▸ Description of the task:
Every line that contains the word "Enable" is to be copied from the listing.

● ● ●

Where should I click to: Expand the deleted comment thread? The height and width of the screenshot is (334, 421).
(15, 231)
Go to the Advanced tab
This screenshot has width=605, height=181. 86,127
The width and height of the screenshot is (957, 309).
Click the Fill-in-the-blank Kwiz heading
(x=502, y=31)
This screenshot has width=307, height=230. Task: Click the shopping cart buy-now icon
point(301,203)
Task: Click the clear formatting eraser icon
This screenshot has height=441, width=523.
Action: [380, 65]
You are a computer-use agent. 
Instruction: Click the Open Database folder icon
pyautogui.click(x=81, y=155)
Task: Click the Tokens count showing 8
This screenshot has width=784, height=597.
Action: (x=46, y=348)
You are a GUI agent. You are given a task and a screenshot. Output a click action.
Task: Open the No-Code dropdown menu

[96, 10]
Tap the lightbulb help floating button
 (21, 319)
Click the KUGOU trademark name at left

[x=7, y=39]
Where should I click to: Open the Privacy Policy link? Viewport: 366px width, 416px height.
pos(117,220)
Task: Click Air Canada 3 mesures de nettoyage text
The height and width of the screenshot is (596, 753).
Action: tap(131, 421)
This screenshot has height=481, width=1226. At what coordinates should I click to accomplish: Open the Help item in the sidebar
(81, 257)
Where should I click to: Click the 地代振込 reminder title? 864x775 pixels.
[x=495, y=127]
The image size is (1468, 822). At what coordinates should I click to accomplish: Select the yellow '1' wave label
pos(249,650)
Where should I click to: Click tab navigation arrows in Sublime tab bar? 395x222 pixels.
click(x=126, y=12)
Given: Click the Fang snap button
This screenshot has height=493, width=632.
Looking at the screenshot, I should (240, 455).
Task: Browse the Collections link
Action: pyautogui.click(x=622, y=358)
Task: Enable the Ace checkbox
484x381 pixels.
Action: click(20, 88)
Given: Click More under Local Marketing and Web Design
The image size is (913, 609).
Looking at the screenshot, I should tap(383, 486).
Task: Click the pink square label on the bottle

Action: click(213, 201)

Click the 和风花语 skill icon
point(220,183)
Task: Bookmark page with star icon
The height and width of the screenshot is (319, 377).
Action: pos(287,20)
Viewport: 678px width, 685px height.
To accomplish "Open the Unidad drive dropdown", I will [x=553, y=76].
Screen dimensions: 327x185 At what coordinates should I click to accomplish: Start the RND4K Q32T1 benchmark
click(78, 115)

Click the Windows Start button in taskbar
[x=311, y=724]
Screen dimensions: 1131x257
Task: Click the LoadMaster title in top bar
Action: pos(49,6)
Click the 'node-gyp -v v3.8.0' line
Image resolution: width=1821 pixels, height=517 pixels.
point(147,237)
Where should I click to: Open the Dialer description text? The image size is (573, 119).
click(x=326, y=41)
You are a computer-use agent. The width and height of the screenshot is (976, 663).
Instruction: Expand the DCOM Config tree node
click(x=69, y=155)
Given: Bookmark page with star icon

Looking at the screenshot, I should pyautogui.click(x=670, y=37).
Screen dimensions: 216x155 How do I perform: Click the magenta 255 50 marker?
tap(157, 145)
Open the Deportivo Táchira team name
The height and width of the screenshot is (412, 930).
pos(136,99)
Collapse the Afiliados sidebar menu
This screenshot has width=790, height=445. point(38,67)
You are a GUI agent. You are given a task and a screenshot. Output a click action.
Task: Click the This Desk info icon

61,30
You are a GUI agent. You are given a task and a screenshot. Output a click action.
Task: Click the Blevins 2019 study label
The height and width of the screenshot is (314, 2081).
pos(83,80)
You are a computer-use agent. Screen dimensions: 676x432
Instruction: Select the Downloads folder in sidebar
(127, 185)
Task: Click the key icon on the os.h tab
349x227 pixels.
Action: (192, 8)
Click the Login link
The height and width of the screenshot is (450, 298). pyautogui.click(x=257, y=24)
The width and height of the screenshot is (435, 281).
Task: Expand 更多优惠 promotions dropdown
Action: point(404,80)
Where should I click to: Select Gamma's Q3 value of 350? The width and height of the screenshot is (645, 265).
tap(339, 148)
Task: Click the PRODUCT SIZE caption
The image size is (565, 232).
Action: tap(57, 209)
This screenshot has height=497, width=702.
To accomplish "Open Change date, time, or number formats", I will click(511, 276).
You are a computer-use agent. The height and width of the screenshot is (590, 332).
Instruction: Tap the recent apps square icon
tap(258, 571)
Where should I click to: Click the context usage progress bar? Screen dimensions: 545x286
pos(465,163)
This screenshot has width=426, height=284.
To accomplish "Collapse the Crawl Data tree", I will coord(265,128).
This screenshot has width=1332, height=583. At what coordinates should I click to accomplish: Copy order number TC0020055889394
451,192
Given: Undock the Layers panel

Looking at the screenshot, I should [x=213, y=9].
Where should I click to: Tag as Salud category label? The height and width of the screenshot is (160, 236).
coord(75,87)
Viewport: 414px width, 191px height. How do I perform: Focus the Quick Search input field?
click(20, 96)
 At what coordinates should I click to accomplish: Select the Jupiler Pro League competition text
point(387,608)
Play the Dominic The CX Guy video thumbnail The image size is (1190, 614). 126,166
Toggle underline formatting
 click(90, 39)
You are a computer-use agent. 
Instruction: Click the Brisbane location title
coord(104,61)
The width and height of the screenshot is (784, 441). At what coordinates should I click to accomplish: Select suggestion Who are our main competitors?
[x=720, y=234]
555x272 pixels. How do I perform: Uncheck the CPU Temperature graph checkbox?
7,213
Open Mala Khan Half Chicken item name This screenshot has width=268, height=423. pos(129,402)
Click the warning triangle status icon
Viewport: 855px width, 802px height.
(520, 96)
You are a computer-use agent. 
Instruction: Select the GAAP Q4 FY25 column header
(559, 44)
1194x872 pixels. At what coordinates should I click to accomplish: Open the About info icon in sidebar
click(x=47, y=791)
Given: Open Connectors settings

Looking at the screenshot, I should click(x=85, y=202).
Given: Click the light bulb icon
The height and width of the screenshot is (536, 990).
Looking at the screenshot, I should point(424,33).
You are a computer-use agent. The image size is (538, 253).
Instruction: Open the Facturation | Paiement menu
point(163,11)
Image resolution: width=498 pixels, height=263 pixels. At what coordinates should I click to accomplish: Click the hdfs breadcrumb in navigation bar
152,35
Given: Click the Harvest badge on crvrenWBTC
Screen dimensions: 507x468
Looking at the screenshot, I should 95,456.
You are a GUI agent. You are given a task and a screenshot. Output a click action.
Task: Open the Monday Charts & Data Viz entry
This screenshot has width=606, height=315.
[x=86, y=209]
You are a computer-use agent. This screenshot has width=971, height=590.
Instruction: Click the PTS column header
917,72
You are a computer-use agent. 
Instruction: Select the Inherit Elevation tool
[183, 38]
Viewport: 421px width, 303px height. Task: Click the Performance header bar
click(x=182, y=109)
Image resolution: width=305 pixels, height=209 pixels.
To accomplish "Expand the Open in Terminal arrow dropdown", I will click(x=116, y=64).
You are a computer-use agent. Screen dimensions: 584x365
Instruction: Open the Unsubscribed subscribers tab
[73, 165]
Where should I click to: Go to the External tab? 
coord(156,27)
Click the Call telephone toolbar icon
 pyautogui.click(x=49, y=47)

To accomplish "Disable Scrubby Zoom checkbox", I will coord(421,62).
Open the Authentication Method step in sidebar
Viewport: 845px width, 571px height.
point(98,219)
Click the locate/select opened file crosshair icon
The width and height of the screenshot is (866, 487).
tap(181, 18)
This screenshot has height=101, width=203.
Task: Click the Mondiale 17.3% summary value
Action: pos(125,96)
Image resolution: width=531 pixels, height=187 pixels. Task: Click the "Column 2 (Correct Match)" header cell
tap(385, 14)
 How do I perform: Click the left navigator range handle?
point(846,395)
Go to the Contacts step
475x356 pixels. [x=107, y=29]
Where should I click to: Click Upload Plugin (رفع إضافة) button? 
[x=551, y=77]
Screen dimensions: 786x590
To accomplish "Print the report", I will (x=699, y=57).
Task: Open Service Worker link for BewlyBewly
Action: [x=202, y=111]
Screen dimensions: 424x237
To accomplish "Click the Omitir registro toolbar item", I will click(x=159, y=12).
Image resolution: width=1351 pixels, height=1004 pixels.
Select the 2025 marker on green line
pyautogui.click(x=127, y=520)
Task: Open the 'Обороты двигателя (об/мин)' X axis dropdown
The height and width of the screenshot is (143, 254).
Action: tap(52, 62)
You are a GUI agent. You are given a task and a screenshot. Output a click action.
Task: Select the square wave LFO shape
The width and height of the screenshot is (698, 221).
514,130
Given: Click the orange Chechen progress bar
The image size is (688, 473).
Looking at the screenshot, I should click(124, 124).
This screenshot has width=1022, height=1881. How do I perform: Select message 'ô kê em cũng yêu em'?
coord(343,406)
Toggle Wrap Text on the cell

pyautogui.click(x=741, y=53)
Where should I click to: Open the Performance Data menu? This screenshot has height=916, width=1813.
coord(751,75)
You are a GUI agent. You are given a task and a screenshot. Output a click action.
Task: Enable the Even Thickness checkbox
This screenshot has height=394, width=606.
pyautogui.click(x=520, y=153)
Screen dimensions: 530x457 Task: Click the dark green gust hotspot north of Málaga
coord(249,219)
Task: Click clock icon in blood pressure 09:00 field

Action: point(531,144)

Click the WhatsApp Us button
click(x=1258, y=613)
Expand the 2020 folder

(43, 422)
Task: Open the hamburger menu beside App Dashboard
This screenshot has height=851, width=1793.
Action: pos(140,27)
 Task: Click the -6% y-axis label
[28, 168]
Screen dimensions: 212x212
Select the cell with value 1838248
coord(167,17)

● ● ●

▸ Task answer:
Task: Enable the Ace checkbox
Task: Enable the Even Thickness checkbox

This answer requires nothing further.